>> Begin

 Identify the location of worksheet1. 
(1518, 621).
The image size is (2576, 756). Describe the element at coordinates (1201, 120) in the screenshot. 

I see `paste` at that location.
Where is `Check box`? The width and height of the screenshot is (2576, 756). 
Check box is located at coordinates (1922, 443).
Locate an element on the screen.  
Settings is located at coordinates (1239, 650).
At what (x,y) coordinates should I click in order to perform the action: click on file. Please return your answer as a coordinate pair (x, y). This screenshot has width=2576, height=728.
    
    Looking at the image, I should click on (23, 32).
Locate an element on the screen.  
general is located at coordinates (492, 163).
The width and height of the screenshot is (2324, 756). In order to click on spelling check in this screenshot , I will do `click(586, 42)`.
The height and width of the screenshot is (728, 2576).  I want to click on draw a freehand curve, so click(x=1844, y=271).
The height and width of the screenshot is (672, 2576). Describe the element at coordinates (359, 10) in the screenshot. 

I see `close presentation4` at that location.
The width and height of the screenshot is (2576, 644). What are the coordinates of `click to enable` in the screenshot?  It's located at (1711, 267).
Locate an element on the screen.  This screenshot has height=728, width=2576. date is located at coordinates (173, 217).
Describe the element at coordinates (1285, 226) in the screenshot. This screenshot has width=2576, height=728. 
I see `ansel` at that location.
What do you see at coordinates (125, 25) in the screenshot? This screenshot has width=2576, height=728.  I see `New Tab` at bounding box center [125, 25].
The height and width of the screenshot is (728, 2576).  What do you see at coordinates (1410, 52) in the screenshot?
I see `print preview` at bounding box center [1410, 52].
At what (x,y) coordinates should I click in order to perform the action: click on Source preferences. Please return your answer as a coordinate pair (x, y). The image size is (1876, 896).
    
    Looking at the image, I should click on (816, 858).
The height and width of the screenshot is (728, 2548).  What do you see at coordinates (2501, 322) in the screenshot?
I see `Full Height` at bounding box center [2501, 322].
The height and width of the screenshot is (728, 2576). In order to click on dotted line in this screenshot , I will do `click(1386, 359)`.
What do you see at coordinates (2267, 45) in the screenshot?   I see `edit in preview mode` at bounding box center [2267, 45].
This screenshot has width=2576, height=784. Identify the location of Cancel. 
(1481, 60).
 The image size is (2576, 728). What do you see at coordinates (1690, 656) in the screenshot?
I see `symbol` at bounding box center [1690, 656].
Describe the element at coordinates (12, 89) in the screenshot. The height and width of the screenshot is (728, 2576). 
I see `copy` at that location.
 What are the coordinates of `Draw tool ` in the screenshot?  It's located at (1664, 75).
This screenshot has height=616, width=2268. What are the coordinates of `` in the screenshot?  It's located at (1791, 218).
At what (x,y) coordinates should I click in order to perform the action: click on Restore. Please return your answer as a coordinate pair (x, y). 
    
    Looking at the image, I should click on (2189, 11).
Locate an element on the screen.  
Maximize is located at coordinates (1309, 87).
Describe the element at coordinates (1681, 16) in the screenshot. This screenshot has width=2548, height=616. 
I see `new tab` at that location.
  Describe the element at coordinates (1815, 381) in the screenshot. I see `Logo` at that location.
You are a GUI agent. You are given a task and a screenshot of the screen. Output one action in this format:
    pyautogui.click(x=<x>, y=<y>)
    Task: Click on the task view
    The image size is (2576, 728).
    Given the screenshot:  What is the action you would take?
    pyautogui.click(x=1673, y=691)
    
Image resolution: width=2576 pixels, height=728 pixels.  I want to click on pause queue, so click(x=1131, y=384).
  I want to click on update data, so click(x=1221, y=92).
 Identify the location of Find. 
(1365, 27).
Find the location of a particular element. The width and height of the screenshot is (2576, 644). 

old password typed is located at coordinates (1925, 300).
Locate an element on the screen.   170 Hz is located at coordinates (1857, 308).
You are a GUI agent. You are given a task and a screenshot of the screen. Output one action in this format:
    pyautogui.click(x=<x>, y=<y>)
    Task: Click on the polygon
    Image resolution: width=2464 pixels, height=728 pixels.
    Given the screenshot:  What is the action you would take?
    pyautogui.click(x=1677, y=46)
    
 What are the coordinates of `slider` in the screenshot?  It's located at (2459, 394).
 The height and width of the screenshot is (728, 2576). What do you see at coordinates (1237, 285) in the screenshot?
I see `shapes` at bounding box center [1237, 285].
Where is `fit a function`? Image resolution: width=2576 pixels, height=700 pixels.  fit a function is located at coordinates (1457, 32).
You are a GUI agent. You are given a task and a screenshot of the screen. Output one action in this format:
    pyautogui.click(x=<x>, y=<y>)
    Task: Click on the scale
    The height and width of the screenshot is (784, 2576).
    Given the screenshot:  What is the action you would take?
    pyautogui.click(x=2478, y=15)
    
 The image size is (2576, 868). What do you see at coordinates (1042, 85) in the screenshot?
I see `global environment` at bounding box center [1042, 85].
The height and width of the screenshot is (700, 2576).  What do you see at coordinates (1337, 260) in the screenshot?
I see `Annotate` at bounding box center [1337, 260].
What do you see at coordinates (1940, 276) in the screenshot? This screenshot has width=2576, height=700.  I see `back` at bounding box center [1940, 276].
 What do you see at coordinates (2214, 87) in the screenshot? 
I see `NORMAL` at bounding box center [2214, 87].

>> End

> [SHORT TASK] Rewrite the entries from the first one up to and including the line with "general is located at coordinates (492, 163).", substituting "screen capture" for every "screenshot" and changing nothing else.

> [REPLY TO THE TASK]
 Identify the location of worksheet1. 
(1518, 621).
The image size is (2576, 756). Describe the element at coordinates (1201, 120) in the screen capture. 

I see `paste` at that location.
Where is `Check box`? The width and height of the screen capture is (2576, 756). 
Check box is located at coordinates (1922, 443).
Locate an element on the screen.  
Settings is located at coordinates (1239, 650).
At what (x,y) coordinates should I click in order to perform the action: click on file. Please return your answer as a coordinate pair (x, y). This screen capture has width=2576, height=728.
    
    Looking at the image, I should click on (23, 32).
Locate an element on the screen.  
general is located at coordinates (492, 163).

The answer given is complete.